§ What to produce: A faithful copy of the whole listing is the goal. Match it exactly.

----------

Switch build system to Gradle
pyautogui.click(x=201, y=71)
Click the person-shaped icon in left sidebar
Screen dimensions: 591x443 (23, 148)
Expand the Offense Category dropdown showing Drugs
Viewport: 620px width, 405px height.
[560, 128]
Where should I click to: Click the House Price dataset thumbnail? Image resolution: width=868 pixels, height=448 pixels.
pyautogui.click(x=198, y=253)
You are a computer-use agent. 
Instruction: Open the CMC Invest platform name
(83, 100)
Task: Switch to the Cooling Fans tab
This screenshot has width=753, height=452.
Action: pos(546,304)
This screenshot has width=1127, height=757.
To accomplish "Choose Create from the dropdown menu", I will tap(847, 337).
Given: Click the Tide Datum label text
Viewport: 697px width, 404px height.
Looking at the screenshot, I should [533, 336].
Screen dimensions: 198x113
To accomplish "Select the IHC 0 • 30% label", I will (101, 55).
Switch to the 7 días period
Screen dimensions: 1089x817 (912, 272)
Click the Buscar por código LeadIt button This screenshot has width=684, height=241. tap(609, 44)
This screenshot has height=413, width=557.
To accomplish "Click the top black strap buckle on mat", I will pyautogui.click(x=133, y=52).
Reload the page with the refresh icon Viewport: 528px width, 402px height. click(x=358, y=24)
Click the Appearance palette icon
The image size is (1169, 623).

----------

§ Task response:
Switch build system to Gradle
pyautogui.click(x=201, y=71)
Click the person-shaped icon in left sidebar
Screen dimensions: 591x443 (23, 148)
Expand the Offense Category dropdown showing Drugs
Viewport: 620px width, 405px height.
[560, 128]
Where should I click to: Click the House Price dataset thumbnail? Image resolution: width=868 pixels, height=448 pixels.
pyautogui.click(x=198, y=253)
You are a computer-use agent. 
Instruction: Open the CMC Invest platform name
(83, 100)
Task: Switch to the Cooling Fans tab
This screenshot has width=753, height=452.
Action: pos(546,304)
This screenshot has width=1127, height=757.
To accomplish "Choose Create from the dropdown menu", I will tap(847, 337).
Given: Click the Tide Datum label text
Viewport: 697px width, 404px height.
Looking at the screenshot, I should [533, 336].
Screen dimensions: 198x113
To accomplish "Select the IHC 0 • 30% label", I will (101, 55).
Switch to the 7 días period
Screen dimensions: 1089x817 (912, 272)
Click the Buscar por código LeadIt button This screenshot has width=684, height=241. tap(609, 44)
This screenshot has height=413, width=557.
To accomplish "Click the top black strap buckle on mat", I will pyautogui.click(x=133, y=52).
Reload the page with the refresh icon Viewport: 528px width, 402px height. click(x=358, y=24)
Click the Appearance palette icon
The image size is (1169, 623).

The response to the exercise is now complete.